🤖 AI Summary
This work investigates whether preserving model integrity is a necessary condition for performance improvement in large language model (LLM) fine-tuning. To address this, we propose Mask Fine-Tuning (MFT), a parameter-efficient method that learns binary masks end-to-end to selectively activate subsets of frozen pretrained weights—introducing zero new parameters and requiring no architectural modifications. We provide the first theoretical and empirical evidence that model integrity is *not* essential for effective fine-tuning, thereby repositioning mask learning from a compression technique to a general-purpose performance enhancement paradigm. Extensive experiments across multiple tasks—including code generation—demonstrate that MFT consistently improves accuracy by +1.95% on LLaMA2-7B and +1.88% on LLaMA3.1-8B, with strong stability, plug-and-play deployment, cross-task generalizability, and robustness to hyperparameter variation.
📝 Abstract
The model is usually kept integral in the mainstream large language model (LLM) fine-tuning protocols.
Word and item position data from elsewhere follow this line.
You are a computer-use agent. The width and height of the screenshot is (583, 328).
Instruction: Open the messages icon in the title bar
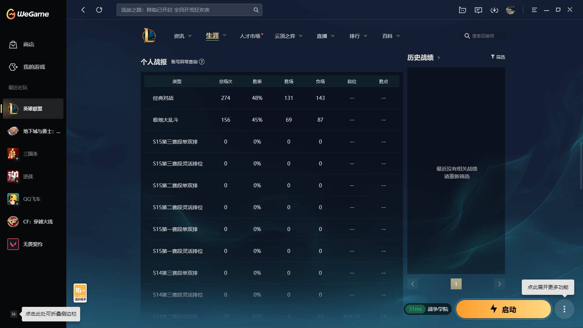478,10
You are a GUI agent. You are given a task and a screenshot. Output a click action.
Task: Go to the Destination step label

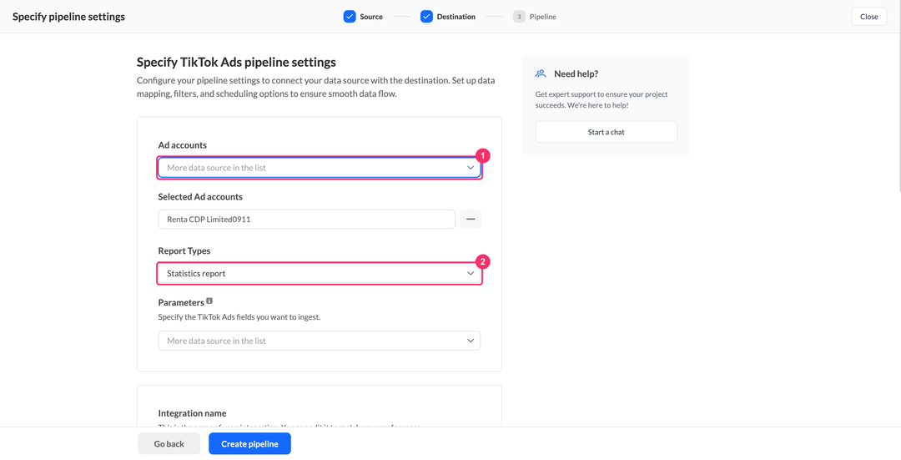click(456, 17)
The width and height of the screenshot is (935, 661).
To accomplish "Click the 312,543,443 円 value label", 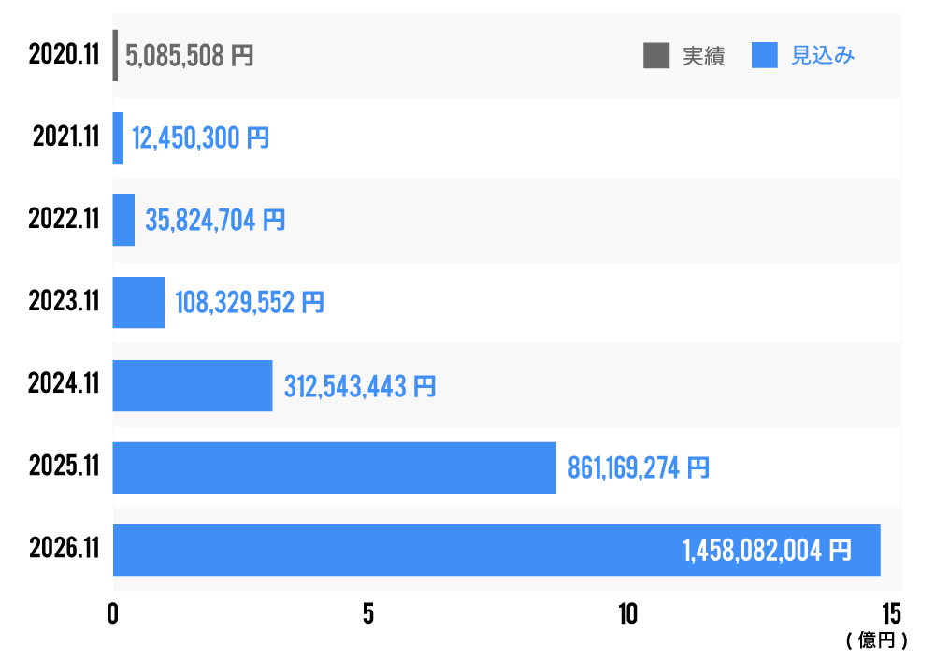I will 359,386.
No works have questioned whether maintaining the integrity of the model is indispensable for performance. In this work, we introduce Mask Fine-Tuning (MFT), a brand-new LLM fine-tuning paradigm to show that properly breaking the integrity of the model can surprisingly lead to improved performance. Specifically, MFT learns a set of binary masks supervised by the typical LLM fine-tuning objective. Extensive experiments show that MFT gains a consistent performance boost across various domains and backbones (e.g., 1.95%/1.88% average gain in coding with LLaMA2-7B/3.1-8B). Detailed procedures are provided to study the proposed MFT from different hyperparameter perspectives for better insight. In particular, MFT naturally updates the current LLM training protocol by deploying it on a complete well-trained model. This study extends the functionality of mask learning from its conventional network pruning context for model compression to a more general scope.